═══ Extract ═══
Single by Kaskade

from the album Atmosphere
- Released: June 10, 2013
- Genre: Progressive house
- Length: 5:47 (single version) 3:51 (album version)
- Label: Ultra
- Songwriter(s): Ryan Raddon; Finn Bjarnson; Nate Pyfer; McKay Stevens;
- Producer(s): Kaskade

Kaskade singles chronology
| "No One Knows Who We Are" (2012) | "Atmosphere" (2013) | "Last Chance" (2013) |

= Atmosphere (Kaskade song) =

"Atmosphere" is a song by the American record producer Kaskade. It was released on 10 June 2013, through Ultra Music, as the second single from his tenth studio album Atmosphere. The song was nominated for the 2014 Grammy Award for Best Dance Recording.

==Music video==
A music video to accompany the release of "Atmosphere" was first released onto YouTube on 27 June 2013 at a total length of four minutes and thirteen seconds.
═══
Exercise 1
Reproduce the article on the Kaskade song "Atmosphere" word for word, from start to finish.
═══ Data records ═══
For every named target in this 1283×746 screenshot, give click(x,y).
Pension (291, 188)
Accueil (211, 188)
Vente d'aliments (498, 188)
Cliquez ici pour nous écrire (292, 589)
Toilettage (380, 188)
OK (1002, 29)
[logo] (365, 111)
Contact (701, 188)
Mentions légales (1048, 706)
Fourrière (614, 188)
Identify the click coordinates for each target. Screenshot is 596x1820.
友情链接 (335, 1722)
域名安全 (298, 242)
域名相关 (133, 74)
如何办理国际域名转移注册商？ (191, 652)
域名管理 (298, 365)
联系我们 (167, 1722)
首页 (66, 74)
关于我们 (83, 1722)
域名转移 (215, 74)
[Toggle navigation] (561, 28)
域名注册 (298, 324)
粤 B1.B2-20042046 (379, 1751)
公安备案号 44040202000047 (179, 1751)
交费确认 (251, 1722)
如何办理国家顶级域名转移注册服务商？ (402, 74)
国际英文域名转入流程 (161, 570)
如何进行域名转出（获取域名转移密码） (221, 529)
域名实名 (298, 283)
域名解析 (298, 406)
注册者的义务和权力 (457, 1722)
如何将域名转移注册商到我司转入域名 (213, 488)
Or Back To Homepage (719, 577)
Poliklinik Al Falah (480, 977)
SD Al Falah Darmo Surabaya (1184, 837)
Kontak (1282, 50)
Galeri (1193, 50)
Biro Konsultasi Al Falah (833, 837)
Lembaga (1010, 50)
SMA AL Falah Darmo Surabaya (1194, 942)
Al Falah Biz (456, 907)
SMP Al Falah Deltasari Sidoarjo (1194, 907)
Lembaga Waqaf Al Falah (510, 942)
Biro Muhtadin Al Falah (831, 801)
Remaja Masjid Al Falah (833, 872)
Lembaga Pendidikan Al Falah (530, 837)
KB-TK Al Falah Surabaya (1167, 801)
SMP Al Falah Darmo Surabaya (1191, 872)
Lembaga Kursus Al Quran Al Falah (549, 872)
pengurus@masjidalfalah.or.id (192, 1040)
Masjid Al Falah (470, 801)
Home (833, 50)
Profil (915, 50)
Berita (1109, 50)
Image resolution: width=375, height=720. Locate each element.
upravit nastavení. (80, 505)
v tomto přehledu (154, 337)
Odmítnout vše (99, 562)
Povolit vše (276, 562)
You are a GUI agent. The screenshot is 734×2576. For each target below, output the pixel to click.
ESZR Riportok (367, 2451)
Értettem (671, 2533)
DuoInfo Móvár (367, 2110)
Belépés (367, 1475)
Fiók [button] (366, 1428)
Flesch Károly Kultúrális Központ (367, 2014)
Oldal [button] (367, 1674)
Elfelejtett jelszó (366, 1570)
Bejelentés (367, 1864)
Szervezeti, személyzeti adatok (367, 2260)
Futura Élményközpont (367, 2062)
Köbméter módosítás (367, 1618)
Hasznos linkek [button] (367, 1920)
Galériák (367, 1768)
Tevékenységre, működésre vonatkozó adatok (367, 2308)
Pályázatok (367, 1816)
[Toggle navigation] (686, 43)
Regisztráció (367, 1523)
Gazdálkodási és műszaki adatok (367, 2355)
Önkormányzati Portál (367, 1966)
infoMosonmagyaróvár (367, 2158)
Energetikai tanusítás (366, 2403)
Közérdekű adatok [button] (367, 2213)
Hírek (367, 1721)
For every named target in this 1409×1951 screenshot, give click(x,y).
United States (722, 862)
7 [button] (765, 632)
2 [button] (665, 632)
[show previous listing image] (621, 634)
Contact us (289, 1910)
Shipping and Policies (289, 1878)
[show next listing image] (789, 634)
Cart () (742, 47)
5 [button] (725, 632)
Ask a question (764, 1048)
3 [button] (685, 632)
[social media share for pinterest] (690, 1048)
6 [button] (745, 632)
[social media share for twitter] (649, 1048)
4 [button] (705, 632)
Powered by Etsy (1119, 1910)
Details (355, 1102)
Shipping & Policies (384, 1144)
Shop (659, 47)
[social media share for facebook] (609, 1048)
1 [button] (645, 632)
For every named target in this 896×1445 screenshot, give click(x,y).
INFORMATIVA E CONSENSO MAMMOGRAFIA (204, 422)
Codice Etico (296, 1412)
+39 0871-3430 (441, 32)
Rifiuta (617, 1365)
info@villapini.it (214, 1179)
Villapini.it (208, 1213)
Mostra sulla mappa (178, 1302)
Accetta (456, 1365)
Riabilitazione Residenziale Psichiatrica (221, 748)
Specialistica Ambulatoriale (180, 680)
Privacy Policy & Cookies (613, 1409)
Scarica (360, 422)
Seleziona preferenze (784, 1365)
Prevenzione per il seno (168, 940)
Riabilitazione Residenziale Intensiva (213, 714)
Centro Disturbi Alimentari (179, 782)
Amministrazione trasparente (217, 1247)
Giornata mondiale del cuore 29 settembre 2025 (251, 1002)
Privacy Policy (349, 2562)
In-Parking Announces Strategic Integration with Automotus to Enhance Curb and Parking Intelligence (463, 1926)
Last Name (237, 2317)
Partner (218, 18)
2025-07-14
═══
Exercise 2
Format the lines of the records from the line with "DuoInfo Móvár (367, 2110)" to the line with "Köbméter módosítás (367, 1618)", both included, as a numbered list, leaving out any blank lines. List only those lines.

Right answer 1
Single by Kaskade

from the album Atmosphere
- Released: June 10, 2013
- Genre: Progressive house
- Length: 5:47 (single version) 3:51 (album version)
- Label: Ultra
- Songwriter(s): Ryan Raddon; Finn Bjarnson; Nate Pyfer; McKay Stevens;
- Producer(s): Kaskade

Kaskade singles chronology
| "No One Knows Who We Are" (2012) | "Atmosphere" (2013) | "Last Chance" (2013) |

= Atmosphere (Kaskade song) =

"Atmosphere" is a song by the American record producer Kaskade. It was released on 10 June 2013, through Ultra Music, as the second single from his tenth studio album Atmosphere. The song was nominated for the 2014 Grammy Award for Best Dance Recording.

==Music video==
A music video to accompany the release of "Atmosphere" was first released onto YouTube on 27 June 2013 at a total length of four minutes and thirteen seconds.

Right answer 2
1. DuoInfo Móvár (367, 2110)
2. Belépés (367, 1475)
3. Fiók [button] (366, 1428)
4. Flesch Károly Kultúrális Központ (367, 2014)
5. Oldal [button] (367, 1674)
6. Elfelejtett jelszó (366, 1570)
7. Bejelentés (367, 1864)
8. Szervezeti, személyzeti adatok (367, 2260)
9. Futura Élményközpont (367, 2062)
10. Köbméter módosítás (367, 1618)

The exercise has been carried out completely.